Dış tasarımıyla ilgili bir yanlış yok. Peki Bond kızlarını çatlatacak kadar güzel olan F-Type S Coupe, görünümünden beklenen heyecan verici sürüş deneyimini yaşatabiliyor mu?

_SY_1672

Hemen her otomobil markasının geçmişiyle birlikte şekillenmiş bir algısı, bir ‘vitrini’ vardır. BMW’yi ele alalım: Günümüzün 3 Serisi’nde sürüş yaparken, bu otomobilin en kuvvetli kartı olan dinamizmin bir zamanlar Nürburgring virajlarını ateşe veren E30 yarış otomobilleri sayesinde bu noktaya ulaşabildiğini bilirsiniz. Dahası, filmi biraz daha geriye sardığınızda 3.0 CSL’nin kulakları yırtan egzoz sesine kadar ulaşmanız mümkündür.Aynı durumu Aston Martin için irdeleyelim: Modern Aston’lardaki karizmanın Goldfinger filminde DB5’ine yaslanmış Sean Connery’den beslenmediğini iddia edebilir misiniz? Hayır. Konu İngilizlerden açılmışken, hemen Bentley’e dönelim: Çift soyadlı soylular, balaklavanın kapatmadığı yerleri simsiyah olmuş yüzler ve yeşil. Bu arada yeşil değil, İngiliz Yarış Yeşili. Bazı durumlarda tablo yukarıdaki örneklerde olduğu gibi işlemez ve geçmişlerinin tamamından veya bir bölümünden kurtulmak isteyen firmalara rastlarız. Örneklerden devam edelim: Çocukluğunuzdaki Hyundai imgesiyle, şu anki Hyundai örtüşüyor mu? Koreli firmanın son yıllarda geçmişe mazi diyerek pırıl pırıl bir başlangıçla yeniden yapılandığını biliyoruz. Peki ya geçmişinin bir bölümünden kurtulmak isteyen bir firma var mıdır? Bu noktada konumuzu olması gereken yere çevirip Jaguar’la devam edebiliriz. Jaguar dendiğinde firmanın 1988’deki Le Mans galibiyetini yahut 2000’li yılların başında geri döndüğü Formula 1’deki talihsiz sezonunu hatırlayan birileri var mı? Sanmıyorum. Zira zihnimizdeki Jaguar imgesi bizleri tek bir yere ulaştırır: E-Type. Hiç tartışmasız, Jaguar tarihinin en efsane modelidir E-Type. Bu otomobil sportif miydi? Elbette!

_SY_1798

Peki ya safkan bir sporcu muydu? Hmm, sanmıyorum. Zira E-Type yarış pistlerine yakıştığından çok, Güney Fransa kıyılarının zarafetine yakışıyordu. _SY_1688
İşte Jaguar hikayenin tam olarak bu kısmını değiştirmek ve zihnimizdeki sürücünün elindeki cin toniği alıp yerine ismini hepimizin çok bildiği enerji içeceğini koymak istiyor. Sürüş rotası mı? Kıyılardan uzaklaşıp derhal piste gidelim lütfen! Direksiyonun başına geçmeden evvel, gelin F-Type’ın güzelliğini şöyle bir süzelim. Uzun kaputa, burundan kıça kadar uzanan akıcı hatlara ve popoya dikkat. Sahiden, çamurluk tasarlama sanatında Ian Callum kadar başarılı başka bir tasarımcı var mı acaba? F-Type o kadar güzel görünüyor ki, salonunuza bir tanesini koyup karşısında saatlerce oturabilirsiniz. Kaputun üzerindeki parlak siyah vurgular, jantlardaki karbon süslemeler ve arka tamponun ortasından uzanan egzoz çıkışları ise dış tasarımın dikkate değer detayları olarak ön plana çıkıyor.

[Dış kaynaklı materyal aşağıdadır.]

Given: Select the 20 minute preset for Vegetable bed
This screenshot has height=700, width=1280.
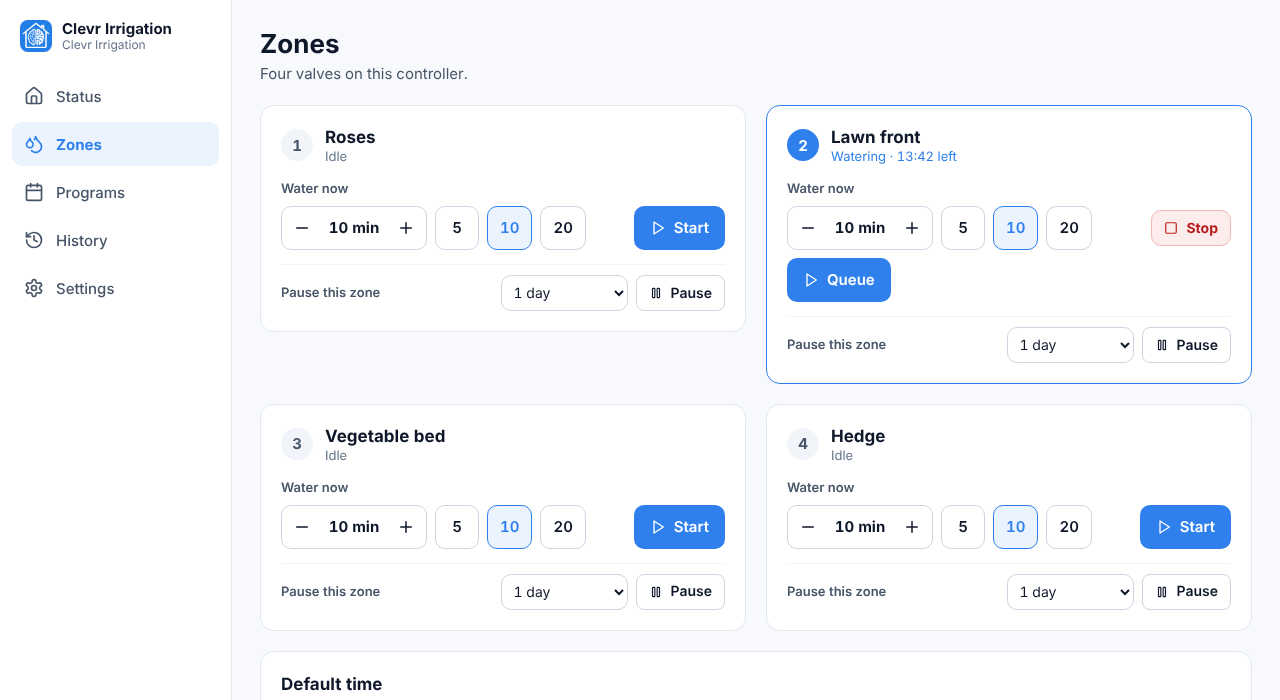Looking at the screenshot, I should 563,527.
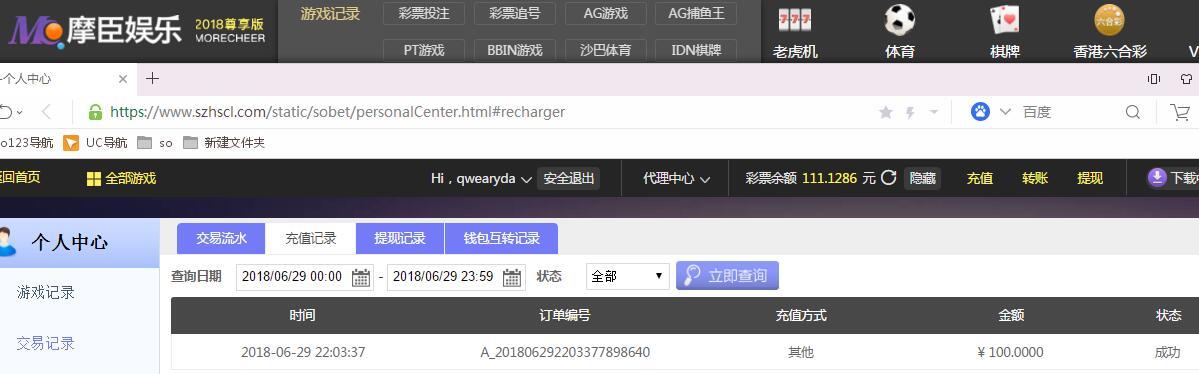
Task: Open the 香港六合彩 gold coin icon
Action: pos(1110,21)
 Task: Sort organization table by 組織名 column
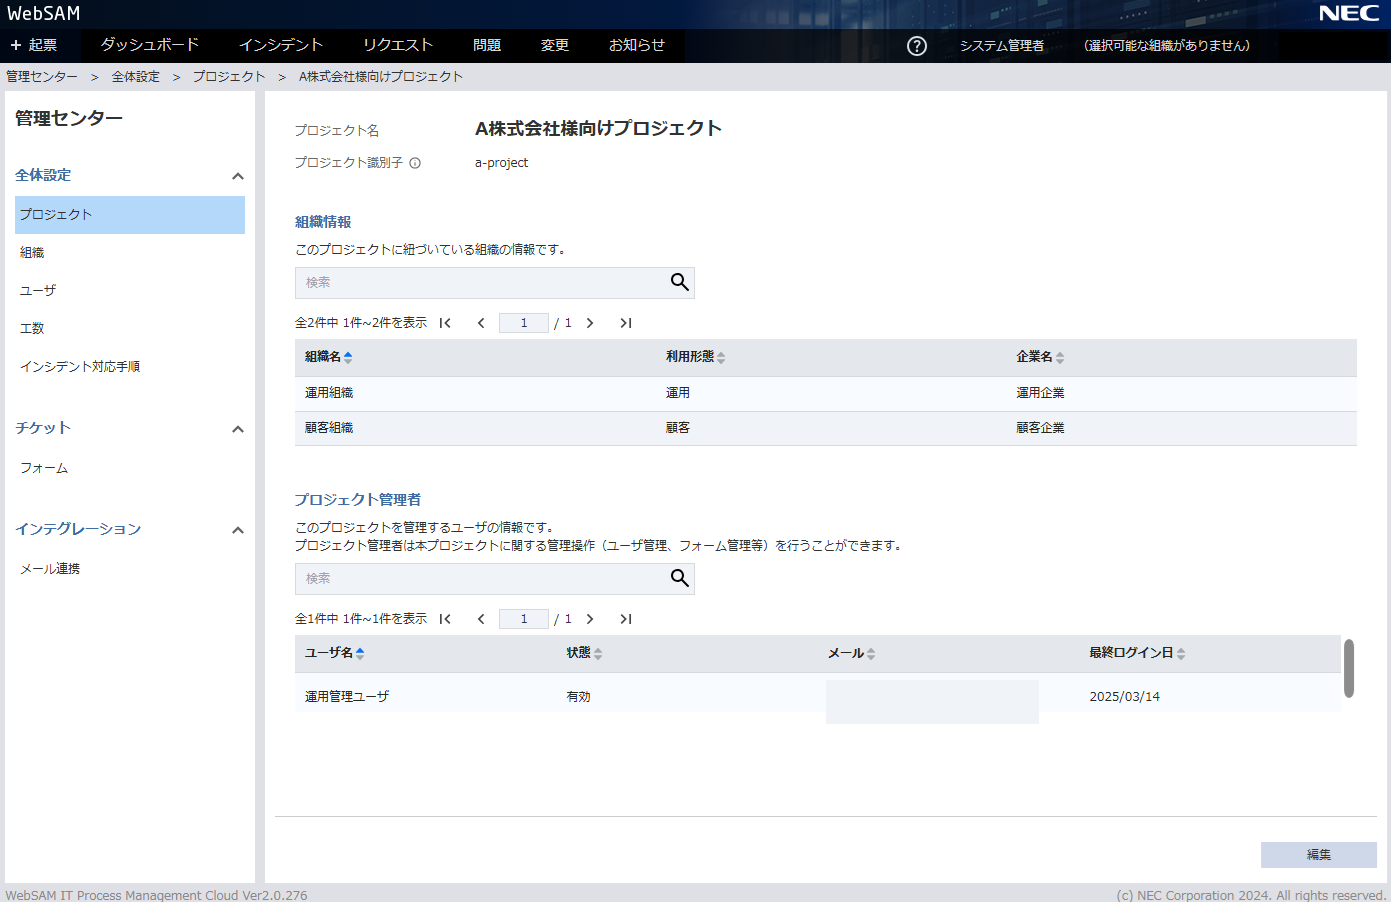328,357
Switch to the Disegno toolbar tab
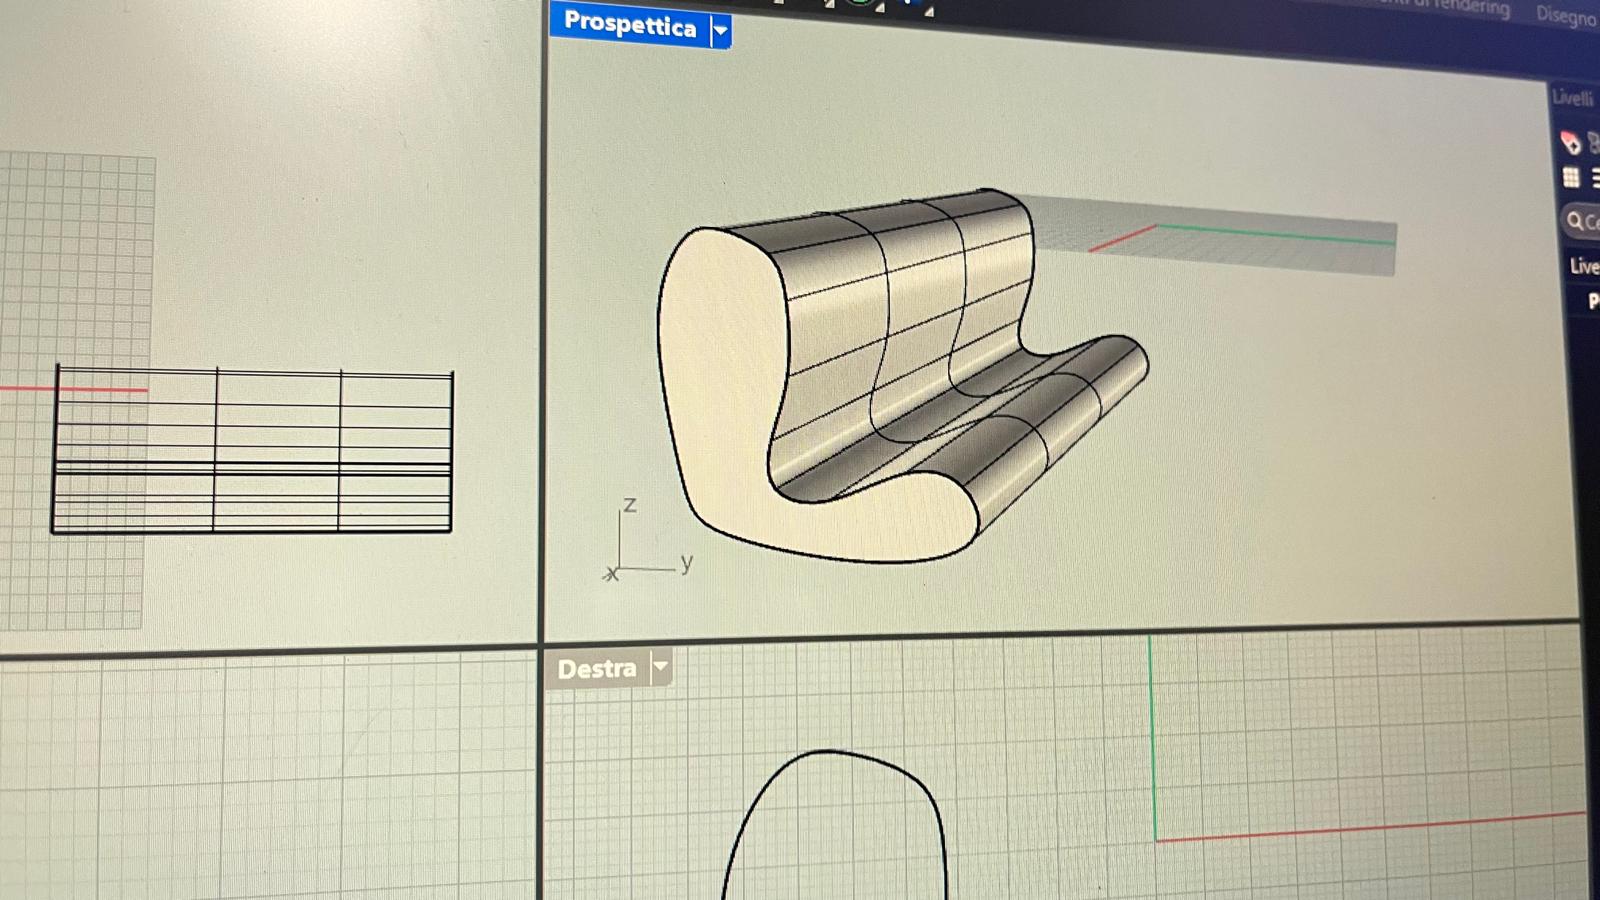Screen dimensions: 1600x900 pyautogui.click(x=1565, y=15)
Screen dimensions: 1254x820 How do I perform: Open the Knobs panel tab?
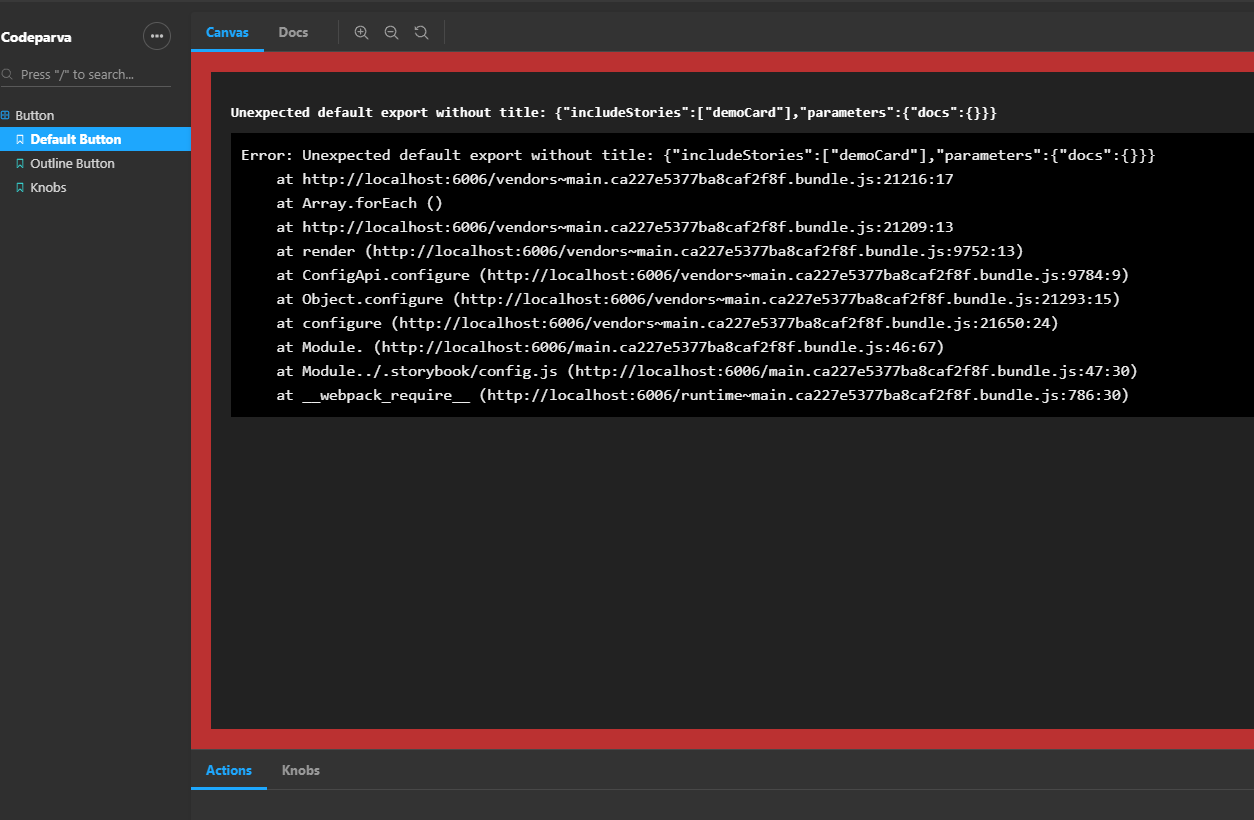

Gövdeden dışarı doğru açılan ilginç kapı kolunu çekip kabine geçtiğinizde oldukça alçak ve çevreleyici bir oturma pozisyonu buluyorsunuz. İç mekan bahsinde sizlere plastik kalitesinden yahut multimedya sisteminin kullanışlılığından söz etmek gibi bir niyetim yok zira 380 bg gücündeki bu canavarın bahse değer çok daha önemli detayları mevcut. Örneğin bronz vurgulu çalıştırma butonu ve vites kulakçıkları gibi… Spor koltukların yanal destekleri çok yeterli olsa da, düzgün bir sürüş pozisyonu bulmak için biraz zaman harcamanız gerekiyor. Oldukça büyük bir cam alana sahip olan sunroof kabinin ferahlığını kayda değer biçimde artırıyor ki uzun seyahatler yapmak gibi bir niyetiniz varsa, bu detayı atlamamanızı öneririm.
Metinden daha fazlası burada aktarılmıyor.